*PROBLEM TO WORK ON*: Extend the Oregon State Beavers football preview, picking up right after its final sentence.

*SUPPLIED PASSAGE*:
※ ※ ※

College football is scheduled to return Saturday, August 29. Each day until then, NFLDraftScout.com will be evaluating the rosters of the best teams in college football, including all 64 within the Power Five conferences.
Oregon State Beavers
Head Coach: Jonathan Smith (third season)
2019 Record: 5-7
2020 NFL Draft Picks: Jake Luton, QB, Jacksonville Jaguars – 6th Round, No. 189 overall
Blake Brandel, OT, Minnesota Vikings – 6th Round, No. 203 overall
Isaiah Hodgins, WR, Buffalo Bills – 6th Round, No. 207 overall
A trio of breakout performances boosted the Beavers to their best season since winning the Hawaii Bowl under Mike Riley back in 2013, giving former quarterback and current head coach Jonathan Smith the momentum needed to make Oregon State relevant in the Pac-12 again.
Perhaps not surprisingly, the biggest beneficiaries of Smith’s prolific passing attack were 2020 NFL draft picks Jake Luton and wideout Isaiah Hodgins, who went from starters to superstars in the conference last year. The unquestioned starter for the first time in his career, Luton would jump from 10 touchdowns tossed over eight games in 2019 to a sterling 28-3 touchdown to interception ratio last year, completing 62% of his passes for 2,714 yards and earning honorable mention all Pac-12 honors.
Hodgins was even better, leading the conference with 13 receiving touchdowns, while finishing tied for second in receptions (86) and third in receiving yardage (1,171) last season, generating First Team All-Pac-12 honors from the AP and Phil Steele, as well as Second Team accolades from the league’s coaches.

※ ※ ※

*ENTRIES SUPPLIED*:
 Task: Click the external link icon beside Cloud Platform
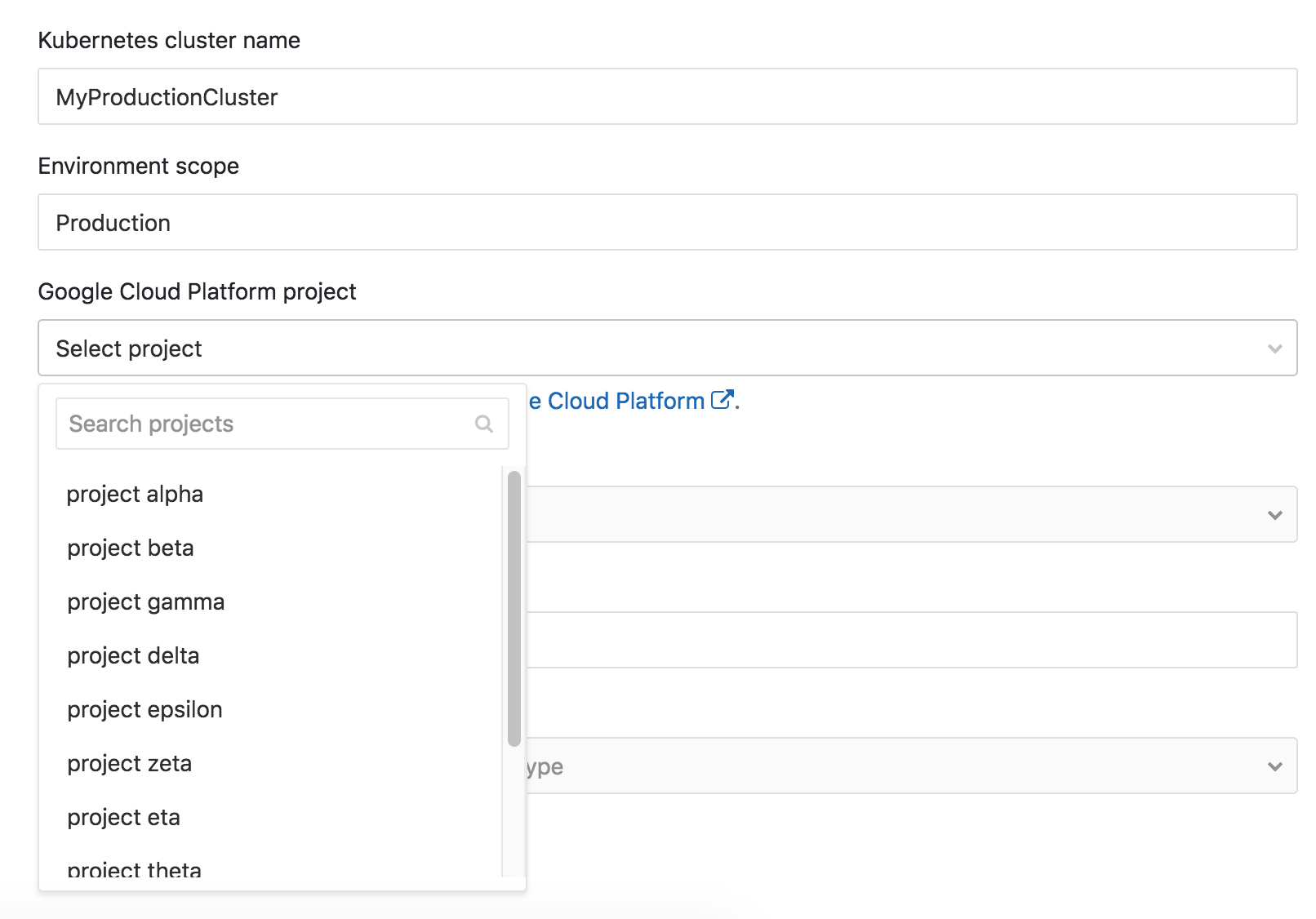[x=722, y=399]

※ ※ ※

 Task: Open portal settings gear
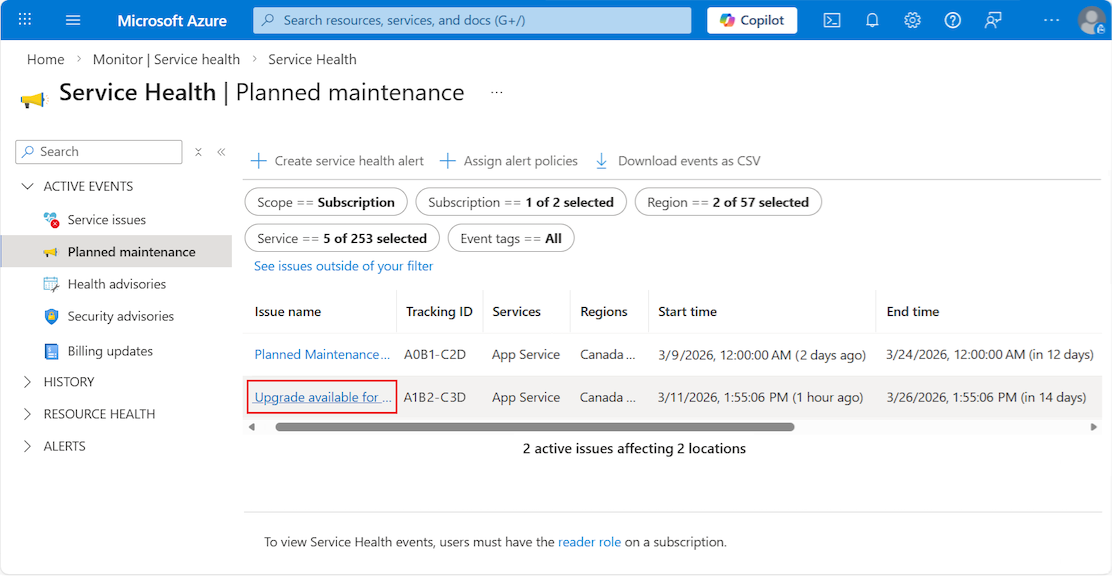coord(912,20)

※ ※ ※

*TASK RESULT*:
Quietly, fellow NFL draft pick Blake Brandel was arguably the best of the bunch, starting 49 games over his career and allowing just a single sack last season.
Replacing the trio – OSU’s richest draft class since 2015 – will be difficult. The Beavers averaged a healthy 31.2 points per game last year. Barring quick development from new starting quarterback Tristan Gebbia, the opposition could be free to tee off on redshirt junior running back Jermar Jefferson.
Fortunately, there is talent returning on defense, highlighted by the conference’s leading pass rusher Hamilcar Rashed, Jr.
Further, the Beavers showed last year that they are building a foundation for the future, surprising Cal, Arizona State and UCLA last year – all on the road.
The Beavers will be hoping to exact a little revenge at home on Washington State in their scheduled opener September 26 after falling to the Cougars 54-53 on the road a year ago.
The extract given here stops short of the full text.